**** Input data

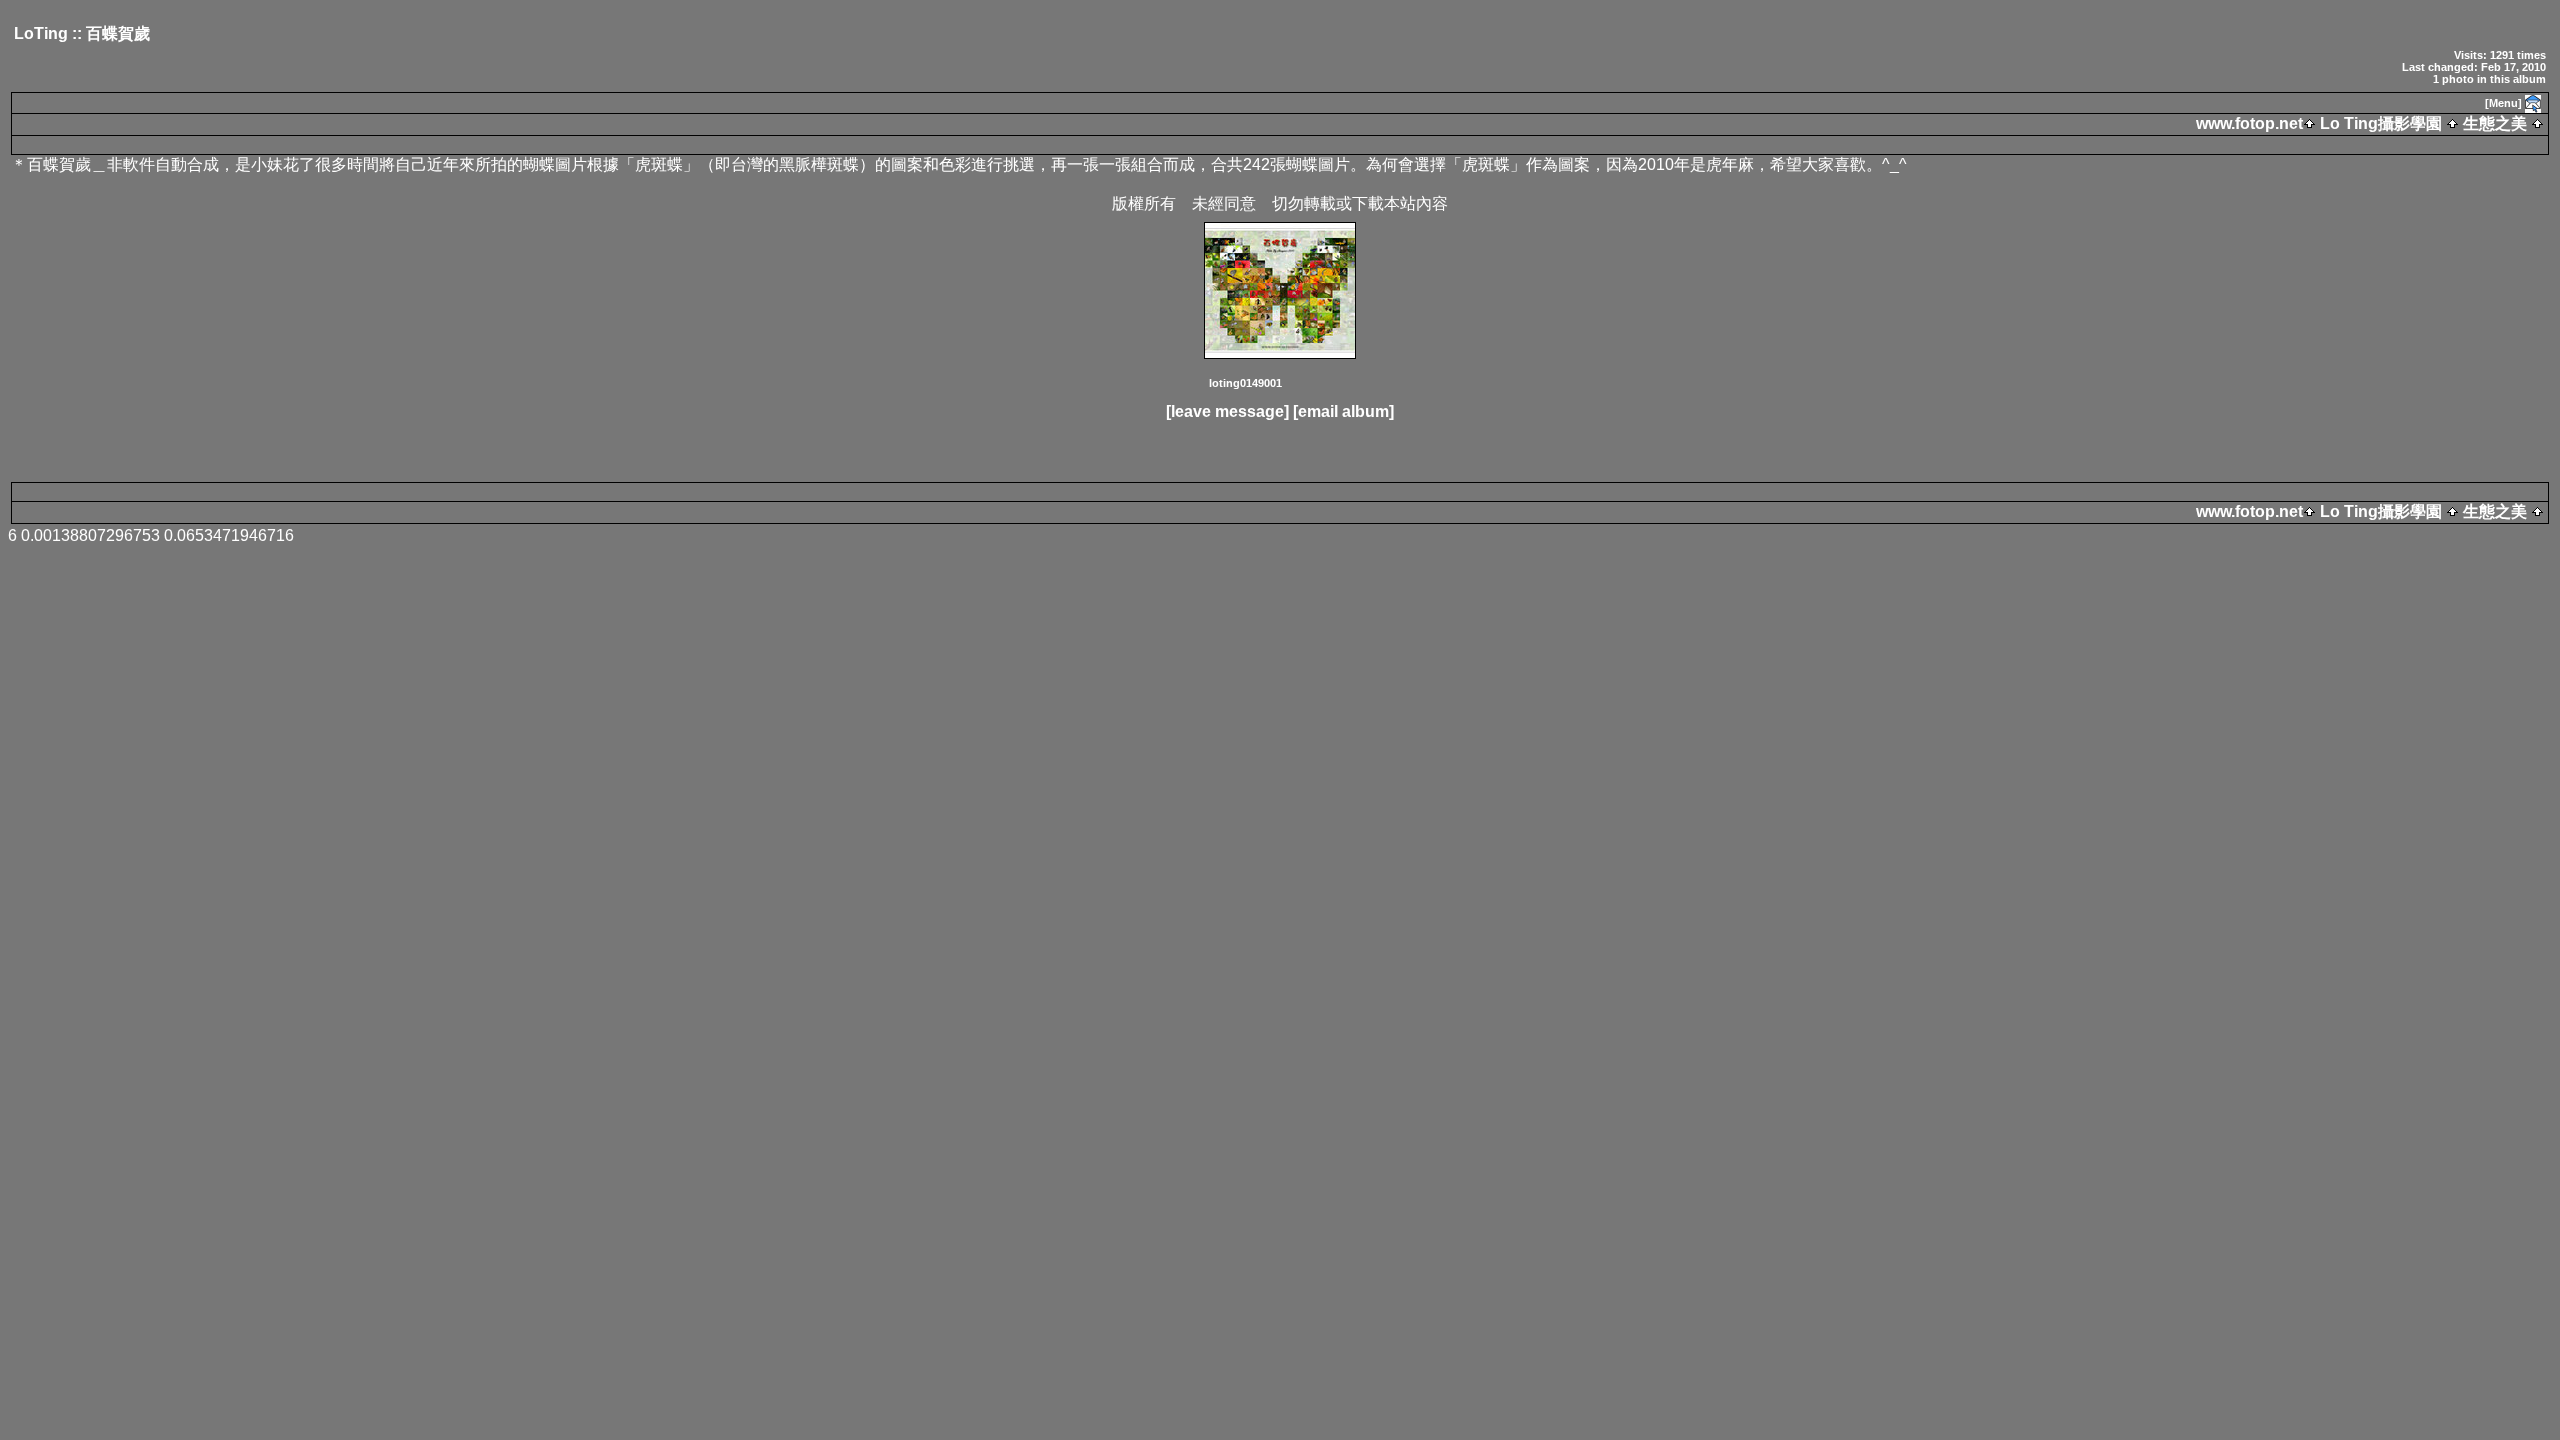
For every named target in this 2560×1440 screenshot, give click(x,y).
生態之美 (2495, 123)
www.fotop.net (2249, 123)
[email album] (1343, 411)
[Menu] (2503, 103)
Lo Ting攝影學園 (2381, 123)
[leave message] (1227, 411)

********

**Problem requirements:**
Nothing but the lines from the one containing "www.fotop.net (2249, 123)" to the end of the entries belongs in the answer, and each must match exactly.

**Reply to the task:**
www.fotop.net (2249, 123)
[email album] (1343, 411)
[Menu] (2503, 103)
Lo Ting攝影學園 (2381, 123)
[leave message] (1227, 411)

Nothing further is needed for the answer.